**PASSAGE SHOWN:**
▶

MethProScan is an R package designed for DNA methylation array data analysis, with a special focus on promoter regions. It provides a complete workflow — from preprocessing and statistical testing to visualization and biological interpretation.
This package is part of my PhD project on Brain Epigenomics. While similar analysis pipelines can be found elsewhere, MethProScan integrates visualization and summary statistics in a way that makes data exploration more intuitive, clear, and engaging.
You don’t need to write extra code or ask “how many CpGs are up/down” or “how many are in promoter regions” — everything is automatically computed and visualized for you 🧠📊.
- Comprehensive methylation pipeline for EPICv1 and EPICv2 arrays
- Liftover support — convert EPICv2 probe data to EPICv1 coordinates for compatibility
- Promoter region analysis — CpG-level and region-level statistical testing
- Quality control (QC) with plots for probe and sample filtering
- Automatic summary statistics (e.g. CpG up/down counts, promoter enrichment)
- Visualization — volcano plots, MA plots, heatmaps, PCA, and promoter-specific views
- Flexible parameters — thresholds, imputation, batch correction, and parallelization
Install the development version directly from GitHub:
# install.packages("devtools")

◀

**TASK SET:**
a: Reproduce the MethProScan description word for word, everything from "This package is" down to "clear, and engaging.".
b: According to the MethProScan description, what does the liftover support convert EPICv2 probe data into?
c: Carry on the MethProScan description from the point where it stops.
None of the entries are needed for this work.

**DATA PROVIDED:**
▶

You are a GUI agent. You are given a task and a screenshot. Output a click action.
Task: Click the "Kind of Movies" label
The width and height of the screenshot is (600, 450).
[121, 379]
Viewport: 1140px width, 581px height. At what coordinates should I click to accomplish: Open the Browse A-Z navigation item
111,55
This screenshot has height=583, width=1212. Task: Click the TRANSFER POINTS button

◀
▶

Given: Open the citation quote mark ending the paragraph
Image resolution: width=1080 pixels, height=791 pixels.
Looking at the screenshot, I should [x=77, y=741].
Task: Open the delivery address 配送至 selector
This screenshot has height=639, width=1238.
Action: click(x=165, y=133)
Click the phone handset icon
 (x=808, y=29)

◀

**ANSWER SET:**
a:
This package is part of my PhD project on Brain Epigenomics. While similar analysis pipelines can be found elsewhere, MethProScan integrates visualization and summary statistics in a way that makes data exploration more intuitive, clear, and engaging.

b: It converts EPICv2 probe data to EPICv1 coordinates.

c:
devtools::install_github("lucianhu/MethProScan")Then load the package:
library(MethProScan)Below are simplified examples demonstrating the main functions. Note: all file paths should be replaced with your own working directories.
# Load metadata
metadata <- read.csv("samplesheet.csv", stringsAsFactors = FALSE)
# Filter metadata (example)
metadata_epicv1 <- metadata[metadata$array_type == "EPICv1", ]
# Run the analysis pipeline
results <- process_methylation(
metadata = metadata_epicv1,
idat_col = "idat_ffpe",
sample_col = "rna_kryo",
group_col = "max_class",
idat_dir = "data/idat_files",
output_dir = "results/methylation",
array_type = "EPICv1",
genome_build = "hg38",
remove_sex = TRUE
)# Filter for EPICv2 samples
metadata_epicv2 <- metadata[metadata$array_type == "EPICv2", ]
# Run EPICv2 → EPICv1 liftover pipeline
results <- process_epicv2_to_epicv1(
metadata = metadata_epicv2,
idat_dir = "data/idat_files",
epicv1_mset_path = "results/Noob_mset.RDS",
output_dir = "results/epicv1_epicv2_merged",
idat_col = "idat_ffpe",
sample_col = "rna_kryo",
group_col = "max_class",
array_col = "array_type",
genome_build = "hg38",
probe_pval_threshold = 0.05,
sample_qc_threshold = 0.05,
sample_threshold = 0.1,
n_cores = 8,
impute_liftover = FALSE,
apply_combat = TRUE,
generate_qc_plots = TRUE,
prefix = "EPICv2_EPICv1_merged"
)
# Access results
beta_values <- results$beta
m_values <- results$m_values
phenotype <- results$phenotypediff_dmc <- dmc_analysis(
mset = results$ratioSet,
annotation = NULL,
lfc_cutoff = 0.2,
p_adjust = 0.05,
reference_level = "LOW",
comparison_level = "HIGH",
output_dir = "results/dmc_analysis"
)# Example: plot CpGs within significant PDE4D promoters
significant_promoters <- custom_df %>%
dplyr::filter(geneName == "PDE4D", padj < 0.05) %>%
dplyr::arrange(padj) %>%
dplyr::pull(promoterEnsemblId)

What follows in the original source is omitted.